When most of us think of the early days of electricity, we think of
Thomas Edison and his light bulb.  However, Thomas Edison had his light bulb invention working off of DC current.  You’re probably thinking, wait, isn’t DC current the kind of current that is used with items that use batteries?  Yes, many electronic items use either batteries or power adapters (transformers) to convert AC current to DC current. 


So why are we all using AC current if so much of our electronics runs on DC current?  It’s because DC current has a limitation; it can’t travel very far, because in DC power, electrons move too quickly creating lots of friction and thus run out of the pressure to push itself far through a conductor.  It can only travel about half a mile.  Because of this, when Edison invented his light bulb, in order to supply homes with the electricity to be able to use his new invention, he had to build power plants on every block!   


Maybe you’ve heard of a Tesla Coil, a device that shoots off swift bolts of electricity.  Well, that Tesla
coil was invented by an electrical genius by the name of Nikola Tesla.  But his even greater achievement was the development of the AC electrical supply system that we use today.  He commercialized it in a partnership with Westinghouse in 1888.   Westinghouse and Tesla  in fact won a contract, beating Edison to generate electricity using the Niagara Falls.  Every time you plug something into an electrical outlet, you are using what Nikola Tesla created.



But Nicola Tesla wasn’t just the father of AC current, he was in fact ahead of his time and developed many things that define our world today.  He
developed the first AC induction motor, the first motor that internally had no brushes.  If you happen to be in an office, you probably have fluorescent lights providing your light; he invented that too.  He even invented neon lighting.


His inventions don’t stop there.  In 1894 he demonstrated wireless communication in what we know today as the radio.  Next time you pick up your remote control for your television, think about Mr.

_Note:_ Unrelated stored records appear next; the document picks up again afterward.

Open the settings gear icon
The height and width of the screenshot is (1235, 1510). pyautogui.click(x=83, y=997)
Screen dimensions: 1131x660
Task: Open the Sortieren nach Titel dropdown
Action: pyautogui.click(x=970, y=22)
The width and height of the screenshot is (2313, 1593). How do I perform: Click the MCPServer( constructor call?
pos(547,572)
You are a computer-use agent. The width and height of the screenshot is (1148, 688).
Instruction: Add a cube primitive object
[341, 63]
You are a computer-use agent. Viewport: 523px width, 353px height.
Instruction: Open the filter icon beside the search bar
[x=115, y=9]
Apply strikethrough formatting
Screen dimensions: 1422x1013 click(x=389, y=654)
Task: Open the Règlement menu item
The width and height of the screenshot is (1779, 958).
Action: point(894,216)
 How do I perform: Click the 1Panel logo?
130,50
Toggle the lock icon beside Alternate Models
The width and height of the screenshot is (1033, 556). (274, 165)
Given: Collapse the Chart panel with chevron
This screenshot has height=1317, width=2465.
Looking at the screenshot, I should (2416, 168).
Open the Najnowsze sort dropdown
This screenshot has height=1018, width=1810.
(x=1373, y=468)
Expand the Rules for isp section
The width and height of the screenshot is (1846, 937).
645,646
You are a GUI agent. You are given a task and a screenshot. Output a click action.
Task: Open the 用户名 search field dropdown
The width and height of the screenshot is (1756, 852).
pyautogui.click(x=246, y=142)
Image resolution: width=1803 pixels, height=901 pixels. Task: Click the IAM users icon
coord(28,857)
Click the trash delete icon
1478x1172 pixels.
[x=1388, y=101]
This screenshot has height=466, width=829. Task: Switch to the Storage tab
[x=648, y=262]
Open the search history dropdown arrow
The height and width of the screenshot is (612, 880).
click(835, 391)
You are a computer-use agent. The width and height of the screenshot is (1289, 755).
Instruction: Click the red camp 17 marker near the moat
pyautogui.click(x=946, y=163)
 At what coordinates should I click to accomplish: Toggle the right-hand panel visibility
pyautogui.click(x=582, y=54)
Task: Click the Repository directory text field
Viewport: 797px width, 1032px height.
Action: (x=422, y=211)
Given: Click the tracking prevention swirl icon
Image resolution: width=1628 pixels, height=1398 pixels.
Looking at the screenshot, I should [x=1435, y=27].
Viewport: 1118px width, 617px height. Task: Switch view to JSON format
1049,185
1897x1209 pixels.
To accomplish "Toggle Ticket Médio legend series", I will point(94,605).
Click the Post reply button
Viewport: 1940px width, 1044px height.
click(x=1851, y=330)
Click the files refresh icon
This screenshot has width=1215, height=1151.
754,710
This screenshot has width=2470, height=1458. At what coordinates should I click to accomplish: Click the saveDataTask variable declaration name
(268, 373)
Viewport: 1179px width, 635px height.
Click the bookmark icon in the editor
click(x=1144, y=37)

Tesla, because in 1898, he too invented the technology to remotely control devices via radio frequencies.   In 1887 he created a single electrode X-Ray tube and published a paper discussing it in April of that year.


His last work was his attempt to create wireless energy transfer.  His goal was to broadcast electricity across vast distances wirelessly.  Thanks to funding by JP Morgan, he began building Wardenclyffe Tower in Shoreham, Long Island.  However, JP Morgan pulled his funding before it was complete.  Unfortunately, Nikola Tesla was unable to find any other financiers.

He died in 1943 in a world that had almost forgotten him.  Edison, instead became known as the wizard of electricity.  Tesla was not much of a businessman and Edison knew how to use the media to promote his inventions and himself.  Tesla wasn’t diligent about patenting his inventions either.




Tesla Motors made an admirable choice in naming its car company in his honor.  After all, Tesla invented all things electric, and Tesla motors develops cars that are all electric.  We applaud you Tesla Motors for honoring an electrical genius that modernized our world.


 
 
Elon Musk came to California in 1995 with a goal to commercialize electric vehicles.  So he set off to Stanford University to complete graduate studies in applied physics and materials science with a plan to create ultra-capacitors with sufficient energy to power electric cars.  He had already earned undergraduate degrees in economics and physics from the University of Pennsylvania’s Wharton School of Business which he attended with a scholarship.


This goal of commercializing the electric car would take lots of capital.  Ironically, just two days after being at Stanford, he dropped out and ended up on a wealth-building journey between 1995 and 2002 that enabled him to earn the funds he needed in the first place to make this goal (and others) a reality.  When he dropped out, he did so to start Zip2, a content publishing company for news organizations, along with his brother, Kimbal Musk.  He thought a graduate degree would not get him any closer to achieving his goals.  Zip2 was purchased in 1999 by Compaq’s AltaVista division for $307 million.